StockGPT offers several advantages: First, it learns price patterns directly from price data rather than relying on textual analysis or human-defined features. Second, it provides predictions for each stock at any time, offering continuous availability of insights. Lastly, it predicts the entire distribution of future returns rather than just a single estimate, giving a more complete picture of potential outcomes. These features allow for a more data-driven and comprehensive approach to investment decisions.

What kind of data was used to train and test StockGPT, and why is this significant?

StockGPT was trained on approximately 50 million daily U.S. stock returns from 1926 to 2000, encompassing nearly all stocks listed during the 20th century. It was then tested on a separate set of roughly 20 million daily U.S. stock returns from 2001 to 2023. This extensive dataset ensures the model is exposed to a wide range of market conditions and historical data, providing a robust foundation for learning and validation.
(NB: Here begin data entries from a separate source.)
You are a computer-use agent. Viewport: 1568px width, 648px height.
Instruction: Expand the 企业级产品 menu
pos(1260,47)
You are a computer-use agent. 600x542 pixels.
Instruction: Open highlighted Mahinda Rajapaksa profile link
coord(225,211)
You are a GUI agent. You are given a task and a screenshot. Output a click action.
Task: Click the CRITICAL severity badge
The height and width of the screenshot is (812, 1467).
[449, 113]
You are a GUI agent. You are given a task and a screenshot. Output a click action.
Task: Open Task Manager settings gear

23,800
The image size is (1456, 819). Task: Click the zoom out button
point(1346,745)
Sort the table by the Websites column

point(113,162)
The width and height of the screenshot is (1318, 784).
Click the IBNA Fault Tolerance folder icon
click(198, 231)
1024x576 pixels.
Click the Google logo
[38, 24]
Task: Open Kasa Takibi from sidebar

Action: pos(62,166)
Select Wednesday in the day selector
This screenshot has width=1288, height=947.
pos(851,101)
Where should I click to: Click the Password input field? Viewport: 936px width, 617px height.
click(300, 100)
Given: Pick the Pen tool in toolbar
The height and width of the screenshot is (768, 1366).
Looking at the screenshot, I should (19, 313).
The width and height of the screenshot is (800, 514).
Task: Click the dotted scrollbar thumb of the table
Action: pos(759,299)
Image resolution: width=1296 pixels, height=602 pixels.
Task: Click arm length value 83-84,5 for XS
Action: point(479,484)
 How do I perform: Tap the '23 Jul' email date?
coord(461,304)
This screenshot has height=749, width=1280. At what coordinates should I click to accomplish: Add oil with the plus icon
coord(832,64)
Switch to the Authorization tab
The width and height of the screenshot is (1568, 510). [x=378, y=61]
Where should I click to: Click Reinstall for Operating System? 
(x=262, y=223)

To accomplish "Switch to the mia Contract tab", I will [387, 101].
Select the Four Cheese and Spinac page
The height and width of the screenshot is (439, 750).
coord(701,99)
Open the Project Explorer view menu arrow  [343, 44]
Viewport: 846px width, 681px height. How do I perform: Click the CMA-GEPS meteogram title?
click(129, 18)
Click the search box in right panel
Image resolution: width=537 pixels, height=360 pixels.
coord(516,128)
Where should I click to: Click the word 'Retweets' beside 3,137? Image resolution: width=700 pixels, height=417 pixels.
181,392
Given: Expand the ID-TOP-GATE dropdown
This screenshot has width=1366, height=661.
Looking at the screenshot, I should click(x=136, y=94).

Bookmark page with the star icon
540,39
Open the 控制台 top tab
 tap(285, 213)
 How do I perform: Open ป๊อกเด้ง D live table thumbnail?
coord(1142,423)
The use of out-of-sample data for testing ensures that the model's performance is evaluated on unseen data, reducing the risk of overfitting and providing a more realistic assessment of its predictive capabilities.

What implications does StockGPT have for the future of AI in stock market prediction and investment strategies?

StockGPT signifies a substantial shift toward leveraging generative AI directly on numeric data for stock market prediction. Its ability to learn from price data and achieve high investment performance highlights the potential for AI to enhance trading strategies. StockGPT's success in encompassing common price-based strategies and leading stock factors suggests a new AI-driven approach to asset pricing, potentially reshaping how investment decisions are made and how financial models are developed in the future.